Relatedly, up until now, abortion bans have typically excluded the pregnant person from criminal liability. But that could change too. Medication abortion ends a pregnancy through 10 or so weeks with two drugs taken sequentially. Because abortion pills cross borders in ways states will find hard to police, legislators and prosecutors could turn their attention to punishing the people who take them. Even if the state law does not allow this prosecution, arrests that create media attention will likely scare patients.

Third, legislation will seek to confer the rights of personhood at conception and thus redefine abortion as well as pregnancy. For example, Louisiana recently considered a bill that would confer legal rights “from the moment of fertilization.” Alabama passed a statute in 2019, which soon should take effect now that Dobbs has been decided, that defines life as beginning at conception. Such measures provide prosecutors with a new arsenal of ordinary criminal laws because abortion could be murder, and anyone who helps with an abortion could be liable as a conspirator. Further, defining life at conception means anything that endangers a fertilized egg could be an abortion, even if the embryo has not yet implanted. This change, at the level of state legislation, could sweep into a ban on certain forms of birth control and fertility services and cause risk-averse providers to refuse to prescribe women drugs that could cause miscarriage.
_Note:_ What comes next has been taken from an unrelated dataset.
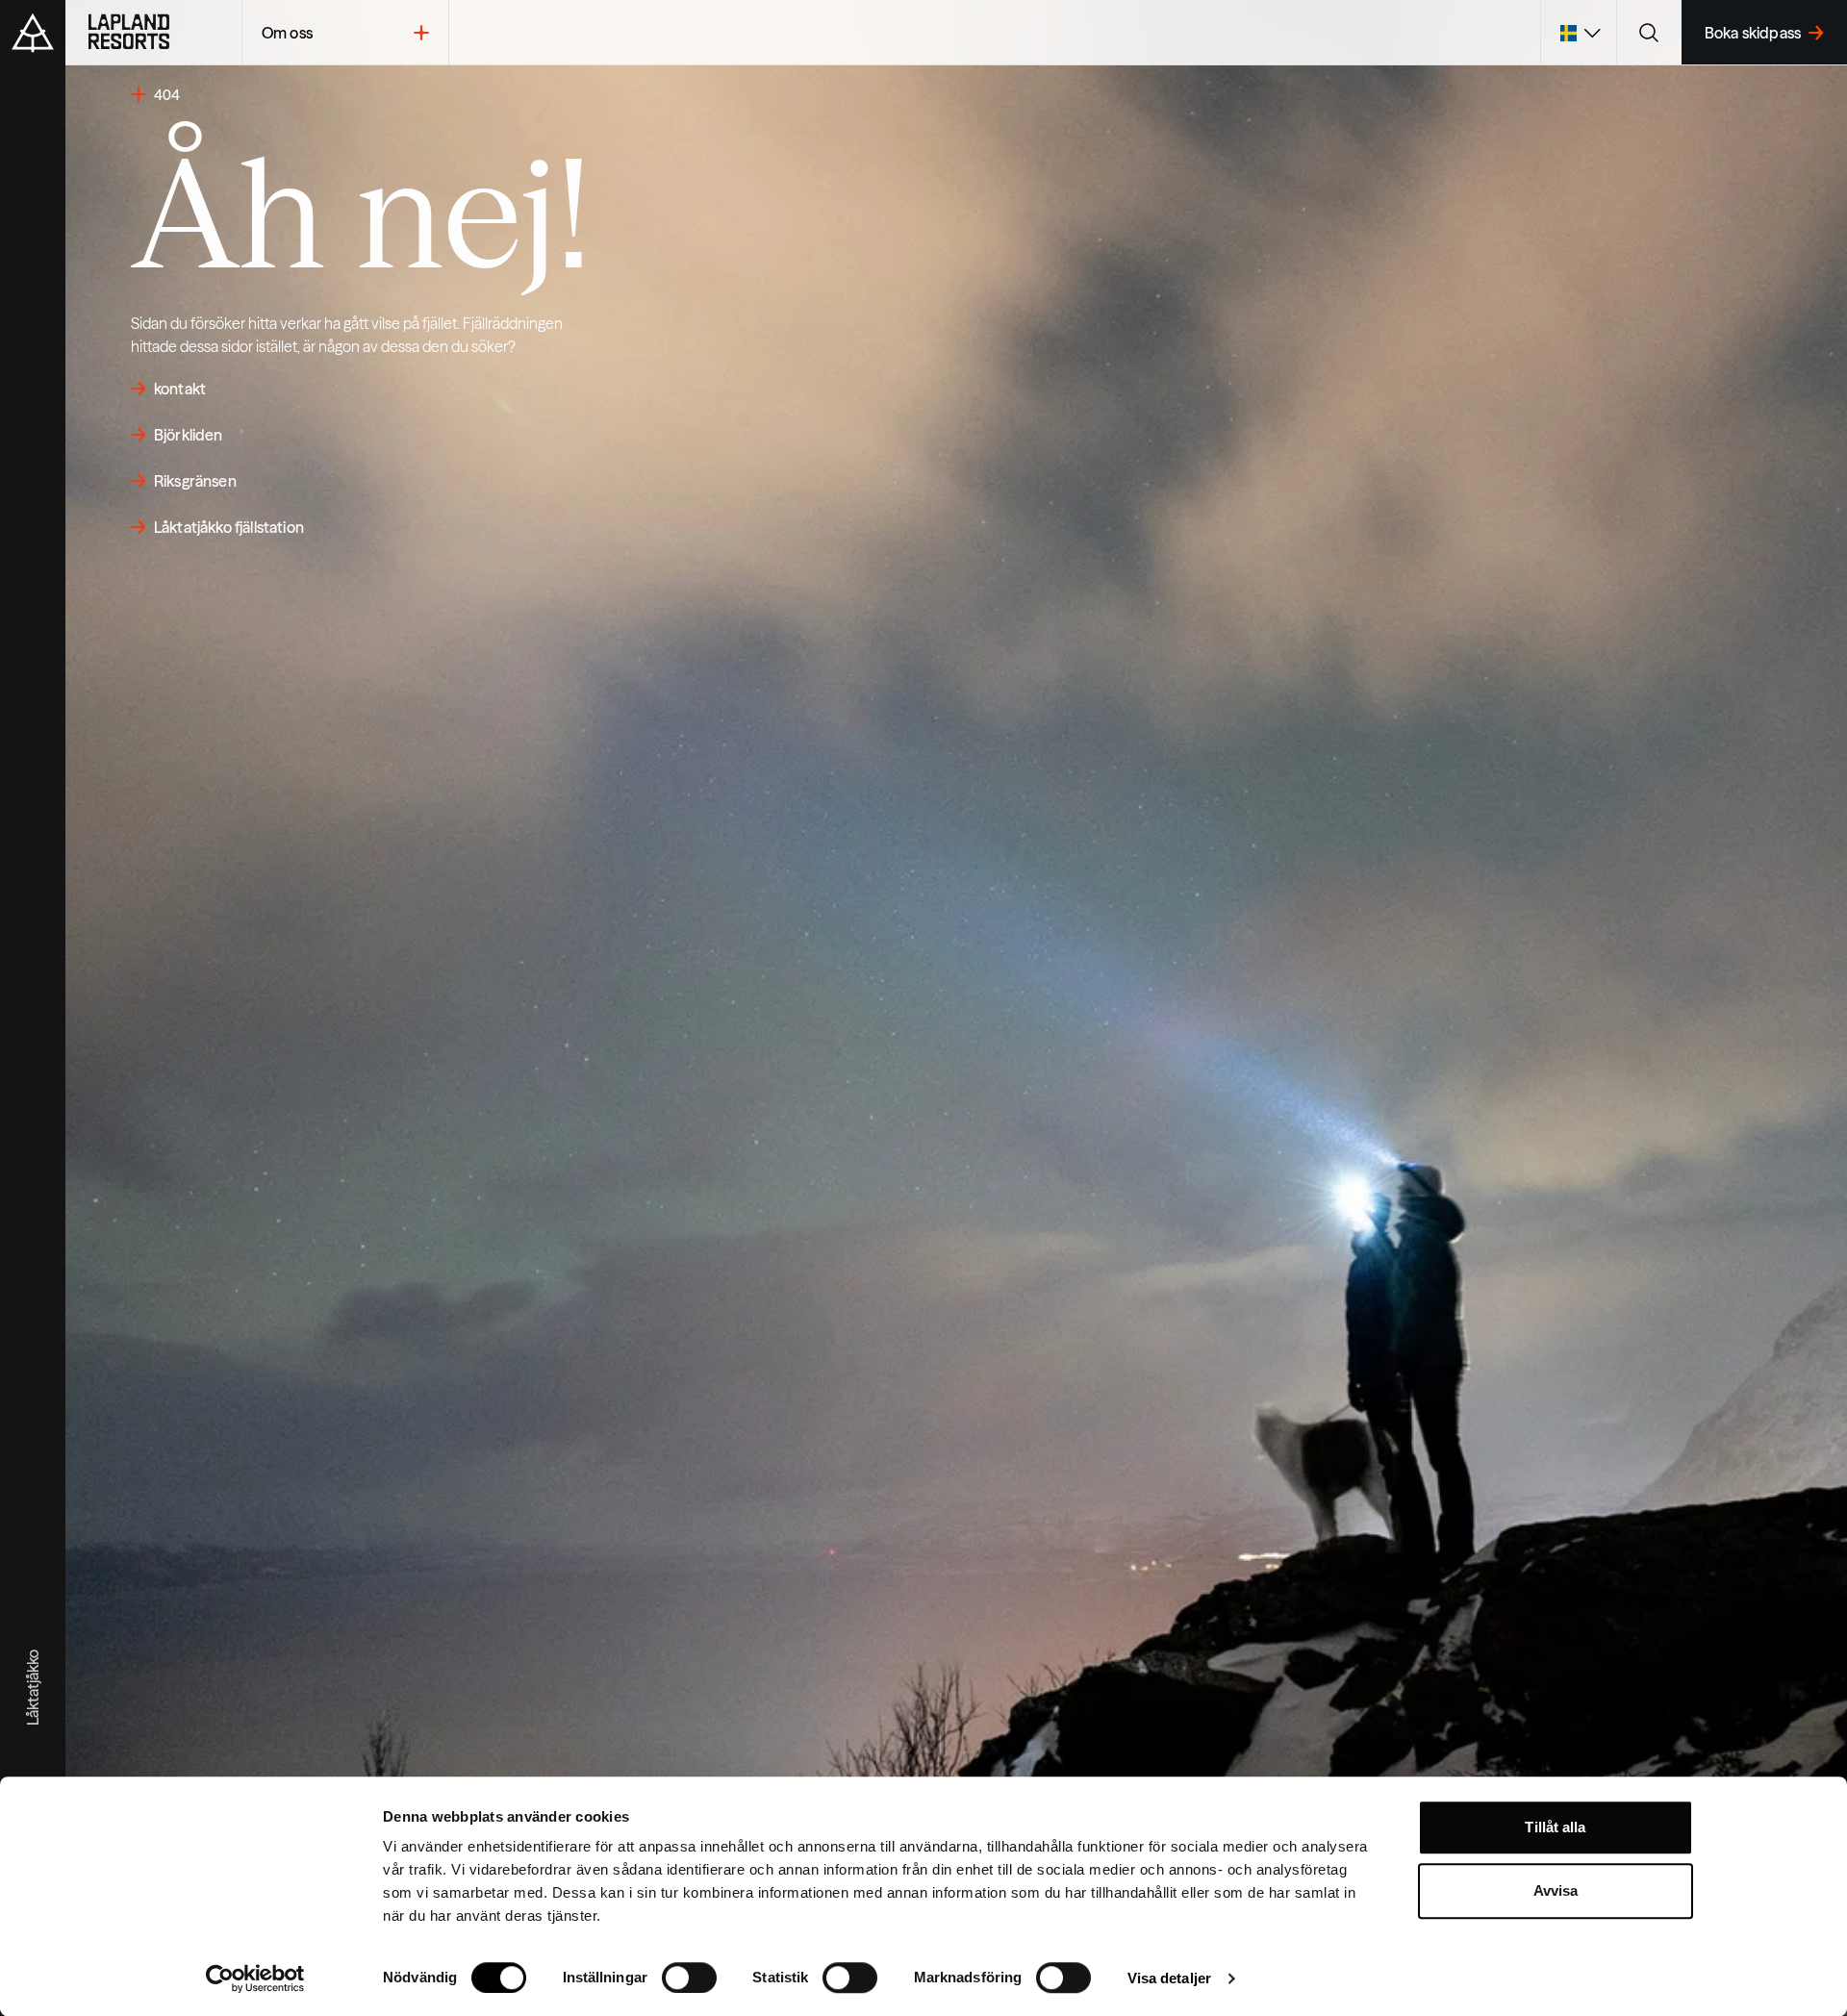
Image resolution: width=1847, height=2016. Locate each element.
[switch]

These strategies are so extreme that some might not succeed. States and cities will resist enforcing abortion bans, using their powers to control funding and to decide whether to prosecute or investigate abortion crimes. City officials in Austin; New Orleans; Fairfax County, Virginia; and others have announced that they will use their enforcement discretion and power over funding to deprioritize abortion-related crimes.
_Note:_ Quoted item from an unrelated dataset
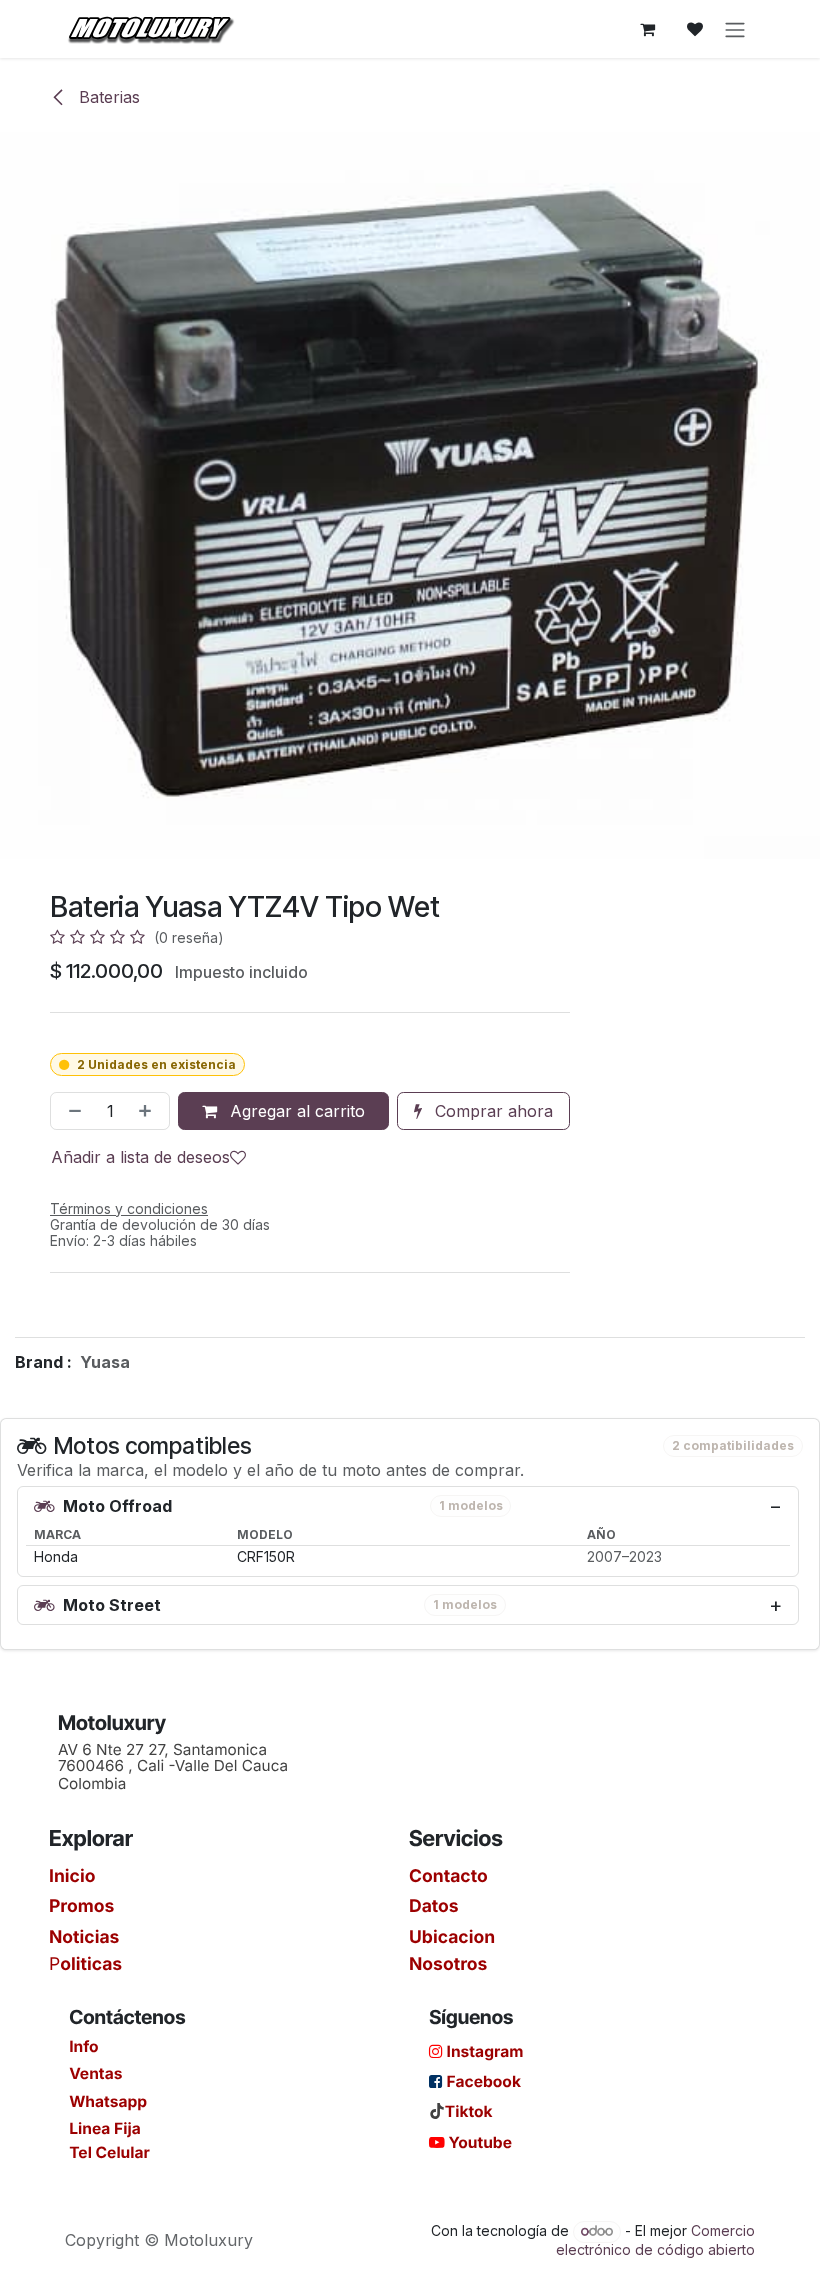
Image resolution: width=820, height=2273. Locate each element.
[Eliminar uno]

And even more powerful, states can legislate to protect providers and patients. Connecticut, New York, Delaware, and New Jersey, for instance, recently passed “shield laws,” which would protect in-state providers from being extradited for the legal abortions they perform should any other state try to do so; ban cooperation with out-of-state investigations; and bar disciplinary actions against providers for treating out-of-state patients. Governors of California, Massachusetts, Minnesota, New Mexico, and Nevada have issued executive orders since Dobbs that will have a similar effect. Oregon and New York have allotted tens of millions of dollars to abortion provision, and Massachusetts is considering expanding its providers’ scope of services beyond state borders.

The interstate conflicts that are just emerging will test values grounded in our federalist structure that many people have long taken for granted. With states supporting abortion and states banning abortion moving in such dramatically different directions, the stakes are high not only for people who deeply care about this issue but also for those who seek to heal the deep divisions in this country.